◆ Text for analysis:

-- Opening Marker --

Poly-gamma-glutamylation of biomolecules.
Bashiri, G., Bulloch, E.M.M., Bramley, W.R., Davidson, M., Stuteley, S.M., Young, P.G., Harris, P.W.R., Naqvi, M.S.H., Middleditch, M.J., Schmitz, M., Chang, W.C., Baker, E.N., Squire, C.J.(2024) Nat Commun 15: 1310-1310
- PubMed: 38346985 
- DOI: https://doi.org/10.1038/s41467-024-45632-1
- Primary Citation of Related Structures:  
7ULD, 7ULE, 7ULF, 8G8P - PubMed Abstract: 
Poly-γ-glutamate tails are a distinctive feature of archaeal, bacterial, and eukaryotic cofactors, including the folates and F 420 . Despite decades of research, key mechanistic questions remain as to how enzymes successively add glutamates to poly-γ-glutamate chains while maintaining cofactor specificity. Here, we show how poly-γ-glutamylation of folate and F 420 by folylpolyglutamate synthases and γ-glutamyl ligases, non-homologous enzymes, occurs via processive addition of L-glutamate onto growing γ-glutamyl chain termini. We further reveal structural snapshots of the archaeal γ-glutamyl ligase (CofE) in action, crucially including a bulged-chain product that shows how the cofactor is retained while successive glutamates are added to the chain terminus. This bulging substrate model of processive poly-γ-glutamylation by terminal extension is arguably ubiquitous in such biopolymerisation reactions, including addition to folates, and demonstrates convergent evolution in diverse species from archaea to humans.

-- Closing Marker --

◆ Extracted records:
-- Opening Marker --

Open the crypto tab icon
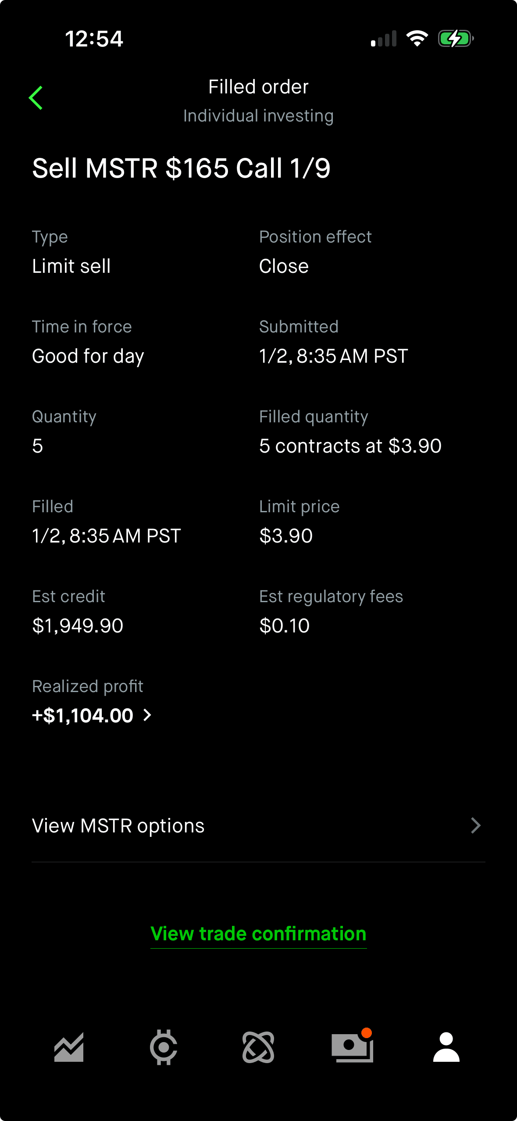The image size is (517, 1121). pyautogui.click(x=164, y=1047)
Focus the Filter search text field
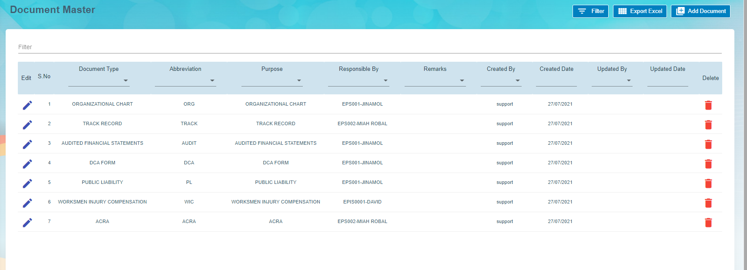This screenshot has height=270, width=747. [370, 47]
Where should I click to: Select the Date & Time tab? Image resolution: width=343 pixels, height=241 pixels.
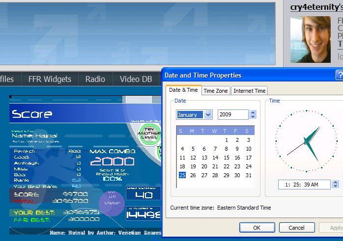point(183,90)
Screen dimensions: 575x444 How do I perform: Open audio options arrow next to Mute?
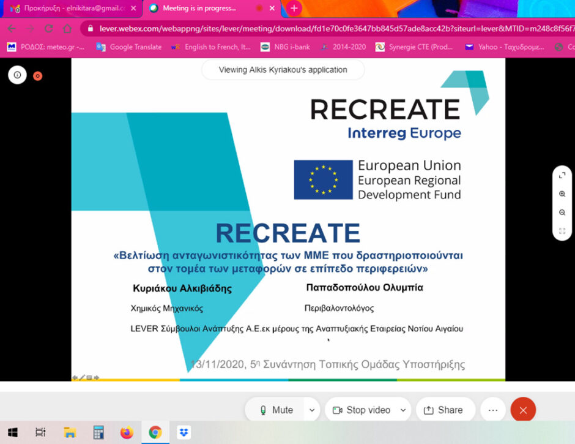[x=312, y=410]
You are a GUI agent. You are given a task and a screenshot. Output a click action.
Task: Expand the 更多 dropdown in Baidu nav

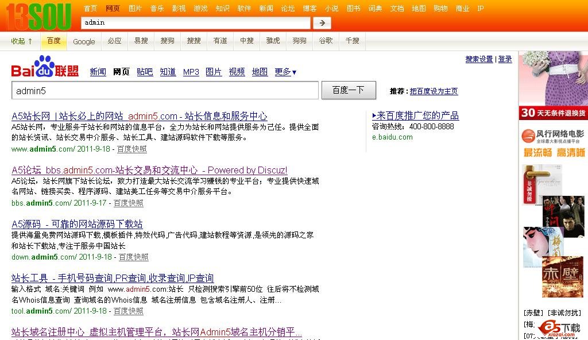[285, 72]
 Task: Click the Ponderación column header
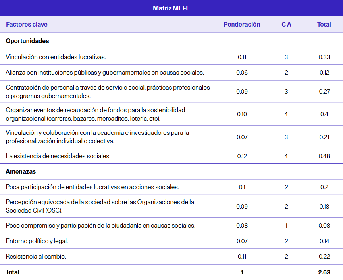pos(242,25)
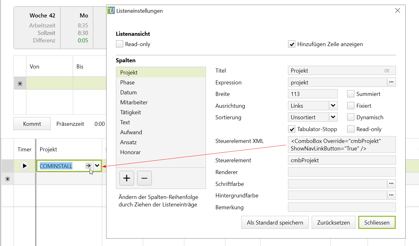Uncheck Hinzufügen Zeile anzeigen

292,44
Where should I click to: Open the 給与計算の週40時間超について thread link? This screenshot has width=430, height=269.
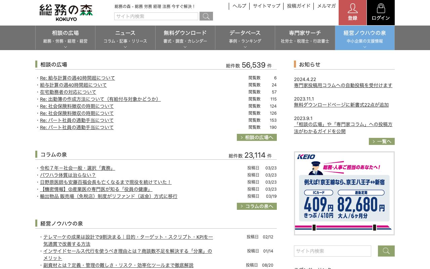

-- Closing Marker --

◆ Actions to take:
(A) Using the poly-gamma-glutamylation abstract, decide whether each statement agrees with it. Answer yes or no, and quote the words that decide it.
(i) Folylpolyglutamate synthases and γ-glutamyl ligases are homologous enzymes.
(ii) The study presents structural snapshots of the archaeal γ-glutamyl ligase CofE.
(iii) L-glutamate is added to the growing γ-glutamyl chain at its termini.
(B) According to the poly-gamma-glutamylation abstract, which related structures give this paper as their primary citation?
(C) Summarize the poly-gamma-glutamylation abstract in two sentences.
The entries above are separate material and have no connection to the poly-gamma-glutamylation abstract.

◆ Results of the exercise:
(A)
(i) No: "folylpolyglutamate synthases and γ-glutamyl ligases, non-homologous enzymes"
(ii) Yes: "We further reveal structural snapshots of the archaeal γ-glutamyl ligase (CofE) in action"
(iii) Yes: "processive addition of L-glutamate onto growing γ-glutamyl chain termini"

(B) 7ULD, 7ULE, 7ULF, and 8G8P.

(C) Folylpolyglutamate synthases and γ-glutamyl ligases, which are non-homologous enzymes, poly-γ-glutamylate folate and F420 by processively adding L-glutamate onto the growing chain termini. Structural snapshots of the archaeal γ-glutamyl ligase CofE include a bulged-chain product that shows how the cofactor is retained during this terminal extension, a model that points to convergent evolution from archaea to humans.